# Question Video: Standard Deviation of Discrete Random Variables Mathematics

Work out the coefficient of variation of the random variable 𝑋 whose probability distribution is shown. Give your answer to the nearest percent.

03:12

### Video Transcript

Work out the coefficient of variation of the random variable 𝑋 whose probability distribution is shown. Give your answer to the nearest percent.

We know that our figure is a probability distribution graph. And we recall that the coefficient of variation, written 𝐶 sub 𝑉, is equal to the standard deviation 𝜎 divided by the expected value or mean 𝐸 of 𝑋 multiplied by 100 percent. This coefficient of variation represents how far on average data points are from the mean relative to the size of the mean. We will begin by calculating the mean or expected value 𝐸 of 𝑋. We do this by multiplying each of our 𝑋-values by the corresponding 𝑓 of 𝑥 value or probability. We then find the sum of all these products.
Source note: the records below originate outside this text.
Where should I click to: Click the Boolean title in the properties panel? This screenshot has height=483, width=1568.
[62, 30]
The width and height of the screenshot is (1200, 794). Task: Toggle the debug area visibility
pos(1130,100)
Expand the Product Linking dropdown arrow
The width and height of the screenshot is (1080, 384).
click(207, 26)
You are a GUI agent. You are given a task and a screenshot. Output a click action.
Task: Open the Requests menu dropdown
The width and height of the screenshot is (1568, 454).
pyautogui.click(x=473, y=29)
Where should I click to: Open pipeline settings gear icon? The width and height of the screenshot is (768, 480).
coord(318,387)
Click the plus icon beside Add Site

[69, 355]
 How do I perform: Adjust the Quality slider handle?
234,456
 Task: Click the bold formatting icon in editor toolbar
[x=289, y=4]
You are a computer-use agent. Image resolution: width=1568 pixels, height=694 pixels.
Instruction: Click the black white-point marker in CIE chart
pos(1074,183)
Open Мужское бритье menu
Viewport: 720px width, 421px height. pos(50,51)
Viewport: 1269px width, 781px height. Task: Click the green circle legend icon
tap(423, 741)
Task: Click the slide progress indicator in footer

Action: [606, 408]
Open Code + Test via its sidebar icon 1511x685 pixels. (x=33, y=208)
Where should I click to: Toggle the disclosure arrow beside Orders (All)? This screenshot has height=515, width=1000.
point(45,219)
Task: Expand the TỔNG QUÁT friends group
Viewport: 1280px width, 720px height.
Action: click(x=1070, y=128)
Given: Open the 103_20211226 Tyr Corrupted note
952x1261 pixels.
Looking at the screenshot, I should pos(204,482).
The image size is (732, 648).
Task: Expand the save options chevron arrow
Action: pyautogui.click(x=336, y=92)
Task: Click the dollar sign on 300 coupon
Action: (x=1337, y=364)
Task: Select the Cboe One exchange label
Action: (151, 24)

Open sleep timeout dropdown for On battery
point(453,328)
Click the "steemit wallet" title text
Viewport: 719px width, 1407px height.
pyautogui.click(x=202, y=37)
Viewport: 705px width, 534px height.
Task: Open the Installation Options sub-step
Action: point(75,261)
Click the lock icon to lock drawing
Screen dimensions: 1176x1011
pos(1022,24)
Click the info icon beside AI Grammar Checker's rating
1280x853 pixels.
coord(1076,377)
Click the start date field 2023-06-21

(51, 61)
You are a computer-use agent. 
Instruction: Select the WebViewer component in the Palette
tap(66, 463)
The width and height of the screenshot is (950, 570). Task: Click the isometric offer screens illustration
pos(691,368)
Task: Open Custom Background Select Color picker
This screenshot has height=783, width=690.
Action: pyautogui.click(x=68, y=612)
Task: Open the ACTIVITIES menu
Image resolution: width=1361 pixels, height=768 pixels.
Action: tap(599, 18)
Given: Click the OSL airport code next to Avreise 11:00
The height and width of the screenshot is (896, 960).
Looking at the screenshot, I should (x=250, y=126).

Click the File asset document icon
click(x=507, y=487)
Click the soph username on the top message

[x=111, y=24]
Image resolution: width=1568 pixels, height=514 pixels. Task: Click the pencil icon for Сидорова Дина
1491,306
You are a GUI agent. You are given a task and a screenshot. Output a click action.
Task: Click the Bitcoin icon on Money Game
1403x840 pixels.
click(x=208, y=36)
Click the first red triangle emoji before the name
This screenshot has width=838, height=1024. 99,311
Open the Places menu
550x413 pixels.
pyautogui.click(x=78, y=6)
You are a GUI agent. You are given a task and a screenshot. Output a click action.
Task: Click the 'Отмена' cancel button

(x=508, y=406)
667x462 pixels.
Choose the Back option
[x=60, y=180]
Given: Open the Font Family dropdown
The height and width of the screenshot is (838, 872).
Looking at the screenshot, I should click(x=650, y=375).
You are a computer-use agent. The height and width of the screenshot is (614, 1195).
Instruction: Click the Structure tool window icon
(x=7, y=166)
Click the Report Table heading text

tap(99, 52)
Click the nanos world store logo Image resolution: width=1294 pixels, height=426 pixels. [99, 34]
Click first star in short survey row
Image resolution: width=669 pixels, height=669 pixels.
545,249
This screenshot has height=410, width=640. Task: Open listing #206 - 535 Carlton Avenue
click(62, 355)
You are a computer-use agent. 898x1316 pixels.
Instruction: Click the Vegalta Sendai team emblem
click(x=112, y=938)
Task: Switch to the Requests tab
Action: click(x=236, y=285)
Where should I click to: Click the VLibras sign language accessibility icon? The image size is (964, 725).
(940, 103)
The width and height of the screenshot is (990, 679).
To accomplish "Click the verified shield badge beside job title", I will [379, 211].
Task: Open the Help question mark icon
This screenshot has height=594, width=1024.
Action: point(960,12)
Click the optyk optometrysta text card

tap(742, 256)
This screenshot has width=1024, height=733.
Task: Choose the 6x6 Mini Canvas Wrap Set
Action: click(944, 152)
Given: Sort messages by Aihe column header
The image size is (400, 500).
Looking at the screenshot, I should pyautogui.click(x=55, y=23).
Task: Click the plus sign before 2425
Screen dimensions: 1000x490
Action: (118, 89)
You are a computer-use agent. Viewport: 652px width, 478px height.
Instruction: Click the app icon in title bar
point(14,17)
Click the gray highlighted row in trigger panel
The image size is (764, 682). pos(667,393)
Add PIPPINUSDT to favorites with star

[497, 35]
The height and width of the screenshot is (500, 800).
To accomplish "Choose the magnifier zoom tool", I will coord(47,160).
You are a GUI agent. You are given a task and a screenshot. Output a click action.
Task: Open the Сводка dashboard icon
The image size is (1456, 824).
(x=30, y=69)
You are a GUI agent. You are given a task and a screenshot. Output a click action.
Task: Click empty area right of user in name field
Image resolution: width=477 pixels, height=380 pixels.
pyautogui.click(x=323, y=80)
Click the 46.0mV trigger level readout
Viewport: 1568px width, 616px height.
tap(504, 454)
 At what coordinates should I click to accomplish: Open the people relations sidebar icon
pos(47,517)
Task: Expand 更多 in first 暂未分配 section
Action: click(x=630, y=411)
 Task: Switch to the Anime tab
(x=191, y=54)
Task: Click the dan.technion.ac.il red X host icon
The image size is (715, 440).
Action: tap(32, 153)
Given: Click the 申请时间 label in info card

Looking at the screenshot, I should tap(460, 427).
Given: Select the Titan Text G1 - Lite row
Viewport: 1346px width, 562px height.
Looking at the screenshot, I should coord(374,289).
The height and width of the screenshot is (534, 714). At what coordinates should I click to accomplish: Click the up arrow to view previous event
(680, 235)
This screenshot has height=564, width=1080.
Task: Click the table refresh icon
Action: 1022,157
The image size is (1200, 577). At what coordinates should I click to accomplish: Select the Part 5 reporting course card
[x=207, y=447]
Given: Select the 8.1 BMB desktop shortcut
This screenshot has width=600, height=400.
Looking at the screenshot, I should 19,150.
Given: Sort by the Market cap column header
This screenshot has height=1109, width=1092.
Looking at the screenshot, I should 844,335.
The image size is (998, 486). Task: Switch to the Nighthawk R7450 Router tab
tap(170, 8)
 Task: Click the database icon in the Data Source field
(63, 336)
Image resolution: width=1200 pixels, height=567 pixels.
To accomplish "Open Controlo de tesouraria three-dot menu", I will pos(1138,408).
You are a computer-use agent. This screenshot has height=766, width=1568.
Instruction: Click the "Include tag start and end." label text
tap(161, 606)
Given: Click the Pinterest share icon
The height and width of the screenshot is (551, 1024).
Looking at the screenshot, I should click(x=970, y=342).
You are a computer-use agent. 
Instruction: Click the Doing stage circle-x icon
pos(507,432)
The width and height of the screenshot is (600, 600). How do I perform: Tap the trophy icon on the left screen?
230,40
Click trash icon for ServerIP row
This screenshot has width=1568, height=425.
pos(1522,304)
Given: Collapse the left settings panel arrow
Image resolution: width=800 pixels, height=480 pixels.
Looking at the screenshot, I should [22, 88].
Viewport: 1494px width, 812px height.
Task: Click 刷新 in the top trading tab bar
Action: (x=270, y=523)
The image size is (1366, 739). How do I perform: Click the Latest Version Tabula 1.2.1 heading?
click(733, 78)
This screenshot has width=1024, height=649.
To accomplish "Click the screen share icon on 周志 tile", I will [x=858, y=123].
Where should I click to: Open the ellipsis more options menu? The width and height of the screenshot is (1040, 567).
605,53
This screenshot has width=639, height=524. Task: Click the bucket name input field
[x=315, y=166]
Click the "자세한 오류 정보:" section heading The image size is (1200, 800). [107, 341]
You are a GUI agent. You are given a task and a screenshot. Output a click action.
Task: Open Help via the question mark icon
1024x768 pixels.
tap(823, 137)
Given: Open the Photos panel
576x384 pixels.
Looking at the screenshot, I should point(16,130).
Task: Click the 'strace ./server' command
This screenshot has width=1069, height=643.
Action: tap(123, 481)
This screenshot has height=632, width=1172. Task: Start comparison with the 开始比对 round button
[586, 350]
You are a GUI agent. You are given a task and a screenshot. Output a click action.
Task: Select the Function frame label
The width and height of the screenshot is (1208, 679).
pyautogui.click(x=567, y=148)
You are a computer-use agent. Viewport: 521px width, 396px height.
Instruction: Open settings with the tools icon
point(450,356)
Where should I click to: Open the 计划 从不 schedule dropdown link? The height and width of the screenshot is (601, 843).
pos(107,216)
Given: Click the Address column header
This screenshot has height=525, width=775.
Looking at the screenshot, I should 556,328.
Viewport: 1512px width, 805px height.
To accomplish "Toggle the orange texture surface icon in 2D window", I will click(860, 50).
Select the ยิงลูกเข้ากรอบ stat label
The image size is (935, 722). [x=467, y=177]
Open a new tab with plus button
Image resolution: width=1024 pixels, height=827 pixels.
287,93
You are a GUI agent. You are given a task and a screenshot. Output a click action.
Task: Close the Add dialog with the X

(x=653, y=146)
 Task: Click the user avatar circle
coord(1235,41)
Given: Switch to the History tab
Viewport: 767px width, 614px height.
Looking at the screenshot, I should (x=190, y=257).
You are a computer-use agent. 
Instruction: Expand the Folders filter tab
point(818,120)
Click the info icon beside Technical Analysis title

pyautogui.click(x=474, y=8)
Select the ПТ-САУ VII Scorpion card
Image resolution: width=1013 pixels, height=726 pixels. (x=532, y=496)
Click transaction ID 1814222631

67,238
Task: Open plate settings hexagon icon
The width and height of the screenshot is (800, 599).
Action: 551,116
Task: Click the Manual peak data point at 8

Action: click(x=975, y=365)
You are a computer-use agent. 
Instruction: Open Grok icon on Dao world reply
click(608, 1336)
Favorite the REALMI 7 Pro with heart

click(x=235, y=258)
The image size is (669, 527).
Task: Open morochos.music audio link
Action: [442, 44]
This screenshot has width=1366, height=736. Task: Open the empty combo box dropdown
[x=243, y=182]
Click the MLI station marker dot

From the graph, we begin by multiplying one by one-tenth. Next, we multiply three by two-tenths. We also need to multiply five by three-tenths and seven by four-tenths. Calculating each of these products gives us 0.1, 0.6, 1.5, and 2.8. 𝐸 of 𝑋 is therefore equal to five. As we also need to calculate the standard deviation, our next step is to calculate 𝐸 of 𝑋 squared. This is equal to one squared multiplied by one-tenth plus three squared multiplied by two-tenths plus five squared multiplied by three-tenths plus seven squared multiplied by four-tenths. This is equal to 0.1 plus 1.8 plus 7.5 plus 19.6. 𝐸 of 𝑋 squared is therefore equal to 29.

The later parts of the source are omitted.